Pesa la violazione di legge, un concetto che si applica al datore e al dipendente

L’Inail torna a chiarire ancora una volta quella che è diventata una delle principali questione di dibattito, soprattutto nei luoghi di lavoro e fra i consulenti che assistono gli imprenditori, vale a dire fin dove si estende la responsabilità del datore di lavoro nel caso in cui il dipendente contragga il Covid-19, o, per utilizzare la terminologia dell’Istituto, la Sars-Cov-2. La querelle che si trascina ormai da qualche settimana deriva dal contenuto di un articolo del Cura Italia nel quale il contagio e la conseguente fase di quarantena-sorveglianza sono equiparati ad infortunio sul lavoro. Il legislatore, in quel contesto, ha, verosimilmente, fornito la soluzione più immediatamente attuabile, preferendo non equiparare il contagio alla malattia.
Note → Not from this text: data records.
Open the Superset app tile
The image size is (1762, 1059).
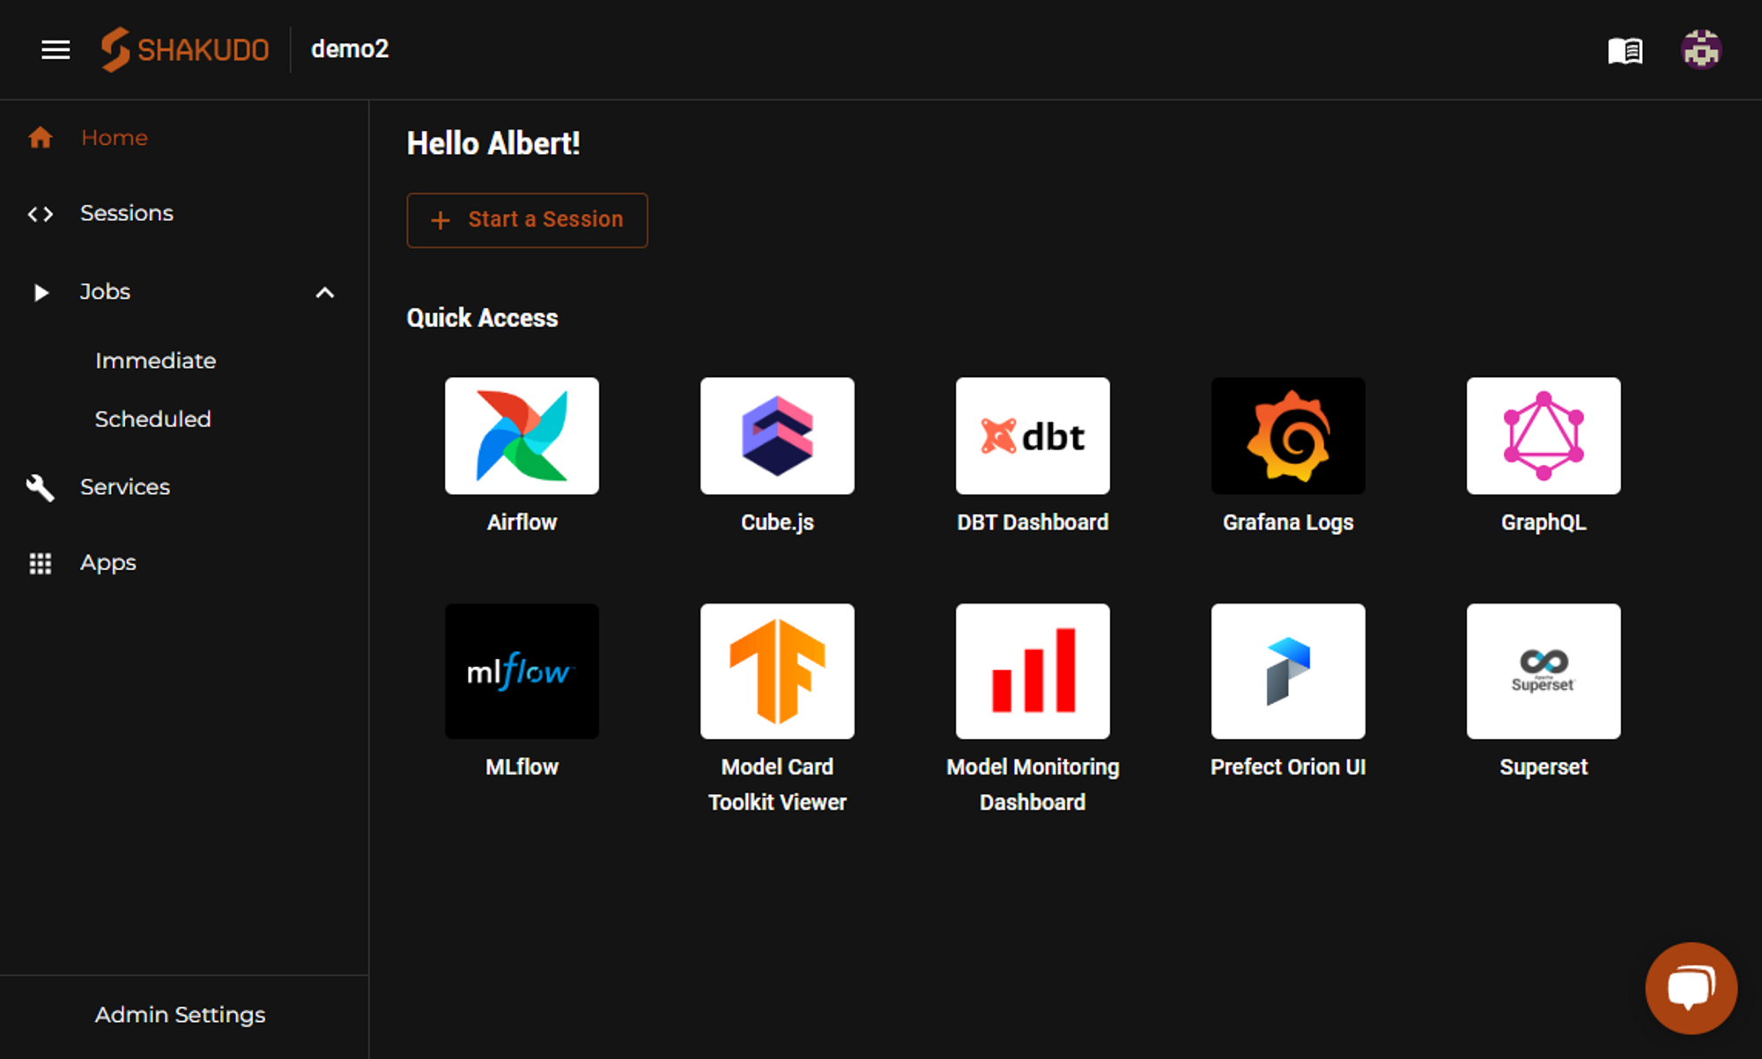pyautogui.click(x=1544, y=671)
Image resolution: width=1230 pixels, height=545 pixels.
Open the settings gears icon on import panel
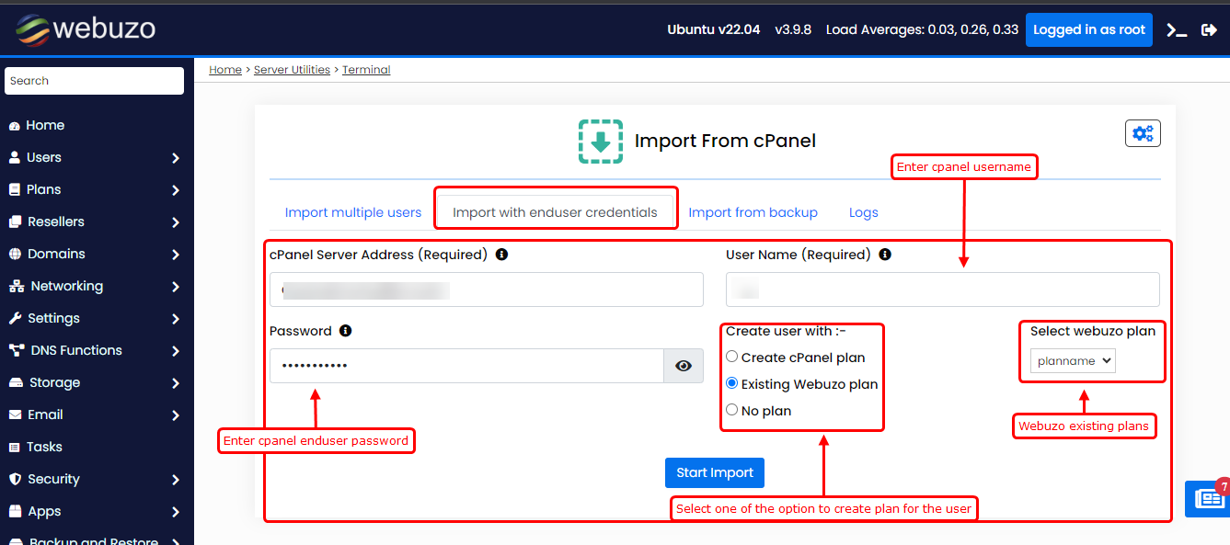tap(1143, 133)
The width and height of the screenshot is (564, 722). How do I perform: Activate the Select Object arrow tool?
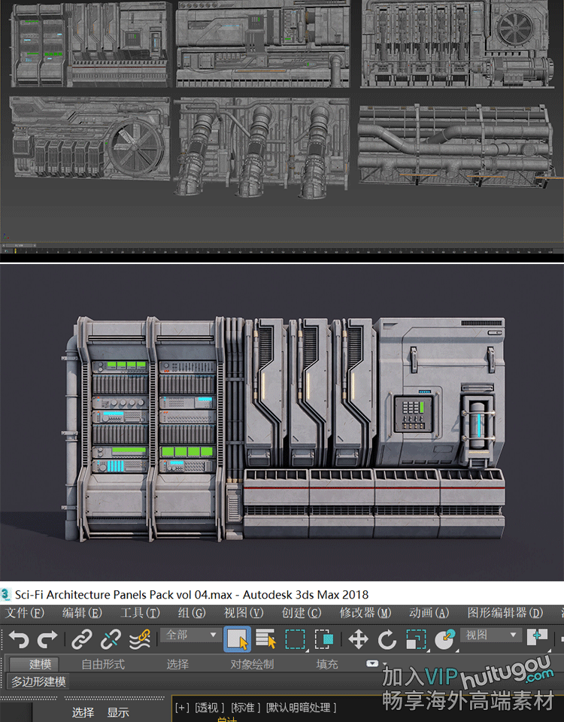coord(237,639)
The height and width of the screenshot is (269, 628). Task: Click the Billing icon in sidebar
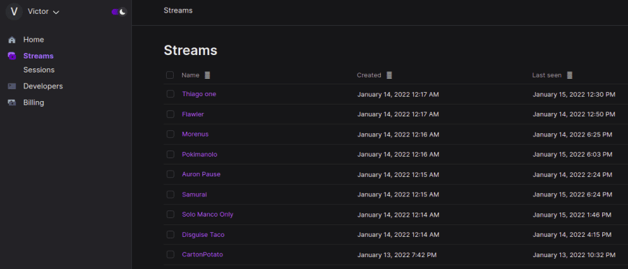(x=12, y=102)
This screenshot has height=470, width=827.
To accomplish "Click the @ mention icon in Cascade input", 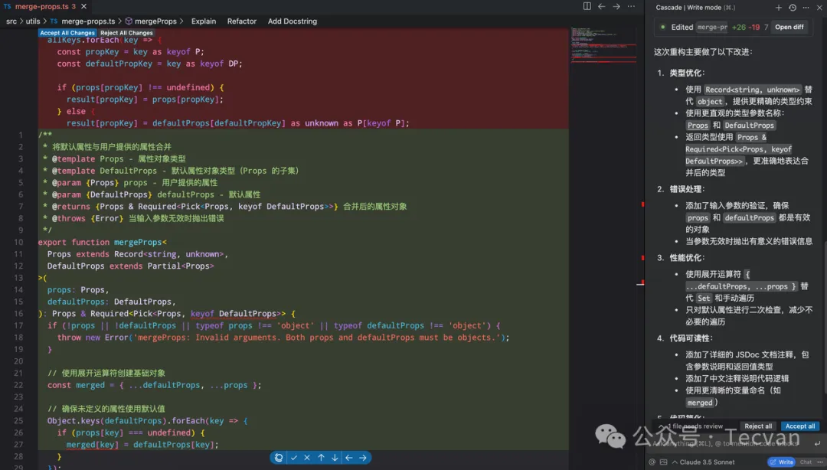I will point(652,462).
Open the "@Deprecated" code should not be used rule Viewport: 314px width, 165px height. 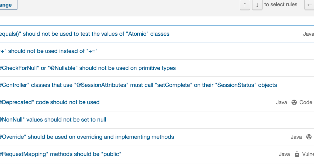(50, 102)
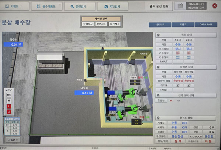
Task: Click the blue 내수위 level bar
Action: (87, 93)
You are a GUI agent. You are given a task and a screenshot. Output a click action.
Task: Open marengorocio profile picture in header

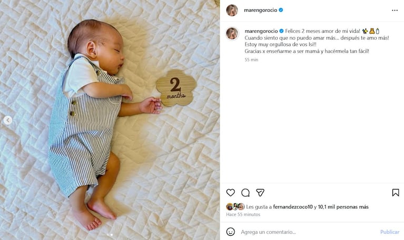click(232, 11)
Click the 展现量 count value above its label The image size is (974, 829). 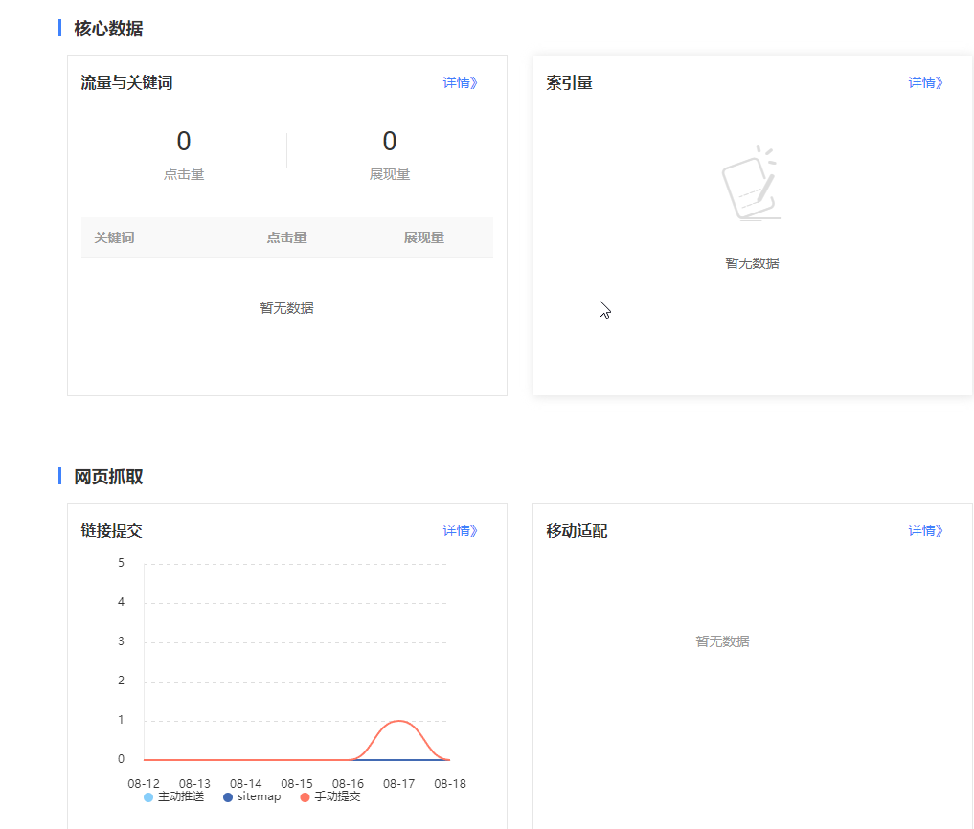click(390, 142)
Del resto, tutti gli anni, centinaia di migliaia di lavoratori dipendenti si ammalano di influenza, molti anche di polmonite, ma la gestione di questi accadimenti è molto più semplice. Viceversa, l’equiparazione all’infortunio sul lavoro ha inevitabilmente aperto un campo vastissimo, perché se c’è un infortunio può esserci anche una responsabilità penale o civile, con tutto quello che ne consegue per il datore di lavoro e per lo stesso lavoratore. L’Inail ha quindi ribadito che la responsabilità scatta laddove vi è violazione di legge, un concetto letto finora dal versante del datore di lavoro, ma che si applica pure al dipendente che non indossa i dpi.